Jenny shoved him to arm’s length, disburdened herself of a weighty sigh. “You poor deluded putz,” she said, not without a tinge of genuine rancor, and barged out of the room to check on Katie Pin.

Attending to Pinchas’s wife and helping the Rosens in their effort to feed a community that lived essentially on air was keeping her busy. She saw to the needs of the failing Katie, spoon-fed and sitz-bathed her, emptied her slops and read her articles on society scandals from back issues of Harper’s Weekly. She kept the shades drawn to keep out the insult of the neighborhood’s radiance and shooed her husband from the bedroom, though he protested, “Katie, I hate you already, God forbid! Now will you let me in?” Because he thought — this was his logic — that if she believed he no longer loved her, she wouldn’t mind so much his watching over her decline. But Katie only screamed at him as Jenny explained before closing the door, “She don’t like you should see her dilapidate.” He watched anyway, peeking in while she was sleeping to ensure that there was still some indication of her breathing. Her once robust form was turning practically diaphanous in its degeneration, the only body in the Pinch that was visibly aging, and it seemed to her frantic husband that his wife suffered the martyrdom of age for all the others who’d been given a pass.
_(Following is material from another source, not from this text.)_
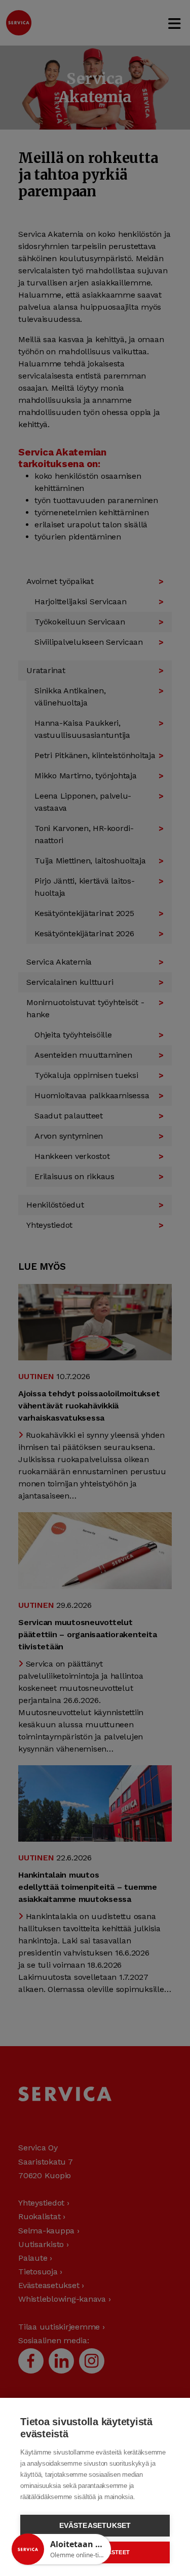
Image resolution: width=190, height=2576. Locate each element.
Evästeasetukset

Eventually Jenny stopped invading the Pins’ apartment through Muni’s window. How many times could she be expected to endure the same rude reception? His absorption in his febrile occupation had become a completely hermetic activity; it was an exercise made further exasperating by the ambivalent face he showed her whenever she managed to get his attention, though on her final few visits she’d failed to arouse even that tepid response. Muni had barely bothered to look up from his hen-scratching. Unshaven, unlaundered, and increasingly thin, he looked much as he had on the day he’d arrived on North Main Street from overseas. Back when he was a sleepwalker and she a ropewalker — avocations that who would have thought so compatible? Now he was a delirious insomniac like so many of their neighbors, some of whom repeated after Rabbi ben Yahya that “sleep is the unripe fruit of death.” The Shpinker rebbe’s bromides were frequently on their lips of late.

Jenny wondered if Muni ever left his smelly cell anymore, strewn now with his uncle’s books — whose formal devices he appropriated as needed — and the drift of pages scored with his fitful scrawl. For books Jenny had little use, and as for the writing itself, who did Muni Pinsker think he was? Were the angels dictating to him a new testament that the work should preclude all other concerns? It wasn’t lost on her how the very environment that inspired his labor had also made him a shut-in — was he even aware of the irony? But her anger was mixed (she couldn’t help it) with anxious concern. She worried about his well-being and even reserved some small part of her nature in which to admire his obsessive industry: how it displaced all else in his purview, including his regard for her. It was a passion that duplicated the charged atmosphere of the Pinch itself, which spilled beyond the boundaries of any given day to overflow the rest of existence.

“It’s this stupid street that’s drove you nuts,” Jenny concluded on her last pass through his room, never asking why she herself remained proof against the neighborhood’s questionable influence. And still receiving no response from her sometime hartseniu, her lover, she gave way to a livid “You’re not a person anymore!”